Money from the trust fund can pay to buy and develop land, adding people-friendly amenities like new trails, educational signs, and river access.
The money can also be used for ball fields, tennis courts, restrooms, and other amenities.
Since 1976, trust fund money has been used in Alpena for projects totalling nearly $4.9 million. Those projects include the Starlite Beach Splash Pad and wildlife sanctuary in Alpena, improvements to the Ocqueoc Falls trailhead and overlook in Presque Isle County, and the purchase of the Brush Creek dam and millpond in Montmorency County.

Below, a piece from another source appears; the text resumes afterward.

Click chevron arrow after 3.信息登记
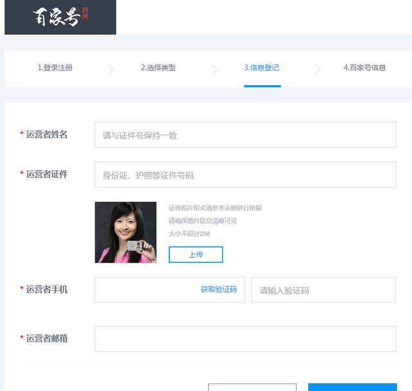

Funds allotted from the fund in Northeast Michigan include $4.9 million in Alpena County, $644,000 in Alcona County, $670,000 in Montmorency County, and $4.5 million in Presque Isle County.
This spring, the fund was tapped to purchase a popular spot treasured by the locals in Presque Isle County.
The Undergrounds, until now owned by a private owner, is now public land, Jensen said, along with 80 acres to the north of it.
The quiet, alluring spot is beloved for its disappearing stream that pops out of the ground, disappears as suddenly, and reappears several miles away.
Years ago, a guide used to give tours of the area, but the property owner wasn’t fond of strangers traipsing across his land, Jensen said.
Now, in a real estate deal closed only recently, that land belongs to the Michigan Department of Natural Resources and will be open for the people of the state to enjoy, thanks to the Michigan Natural Resources Trust Fund.
Several similar projects in Northeast Michigan are in the works, pending negotiations over property sales, Jensen said.
Huron Pines is looking for ways to help northern Michigan communities apply for trust fund grants. Larger communities have a leg up on grant-writing, with trained staff often available to seek funding for projects, Jensen said.
The organization is supportive of the ballot initiative to loosen trust fund distribution restrictions, something that won’t impact taxes or taxpayers, other than potentially giving them more green space in which to live and play.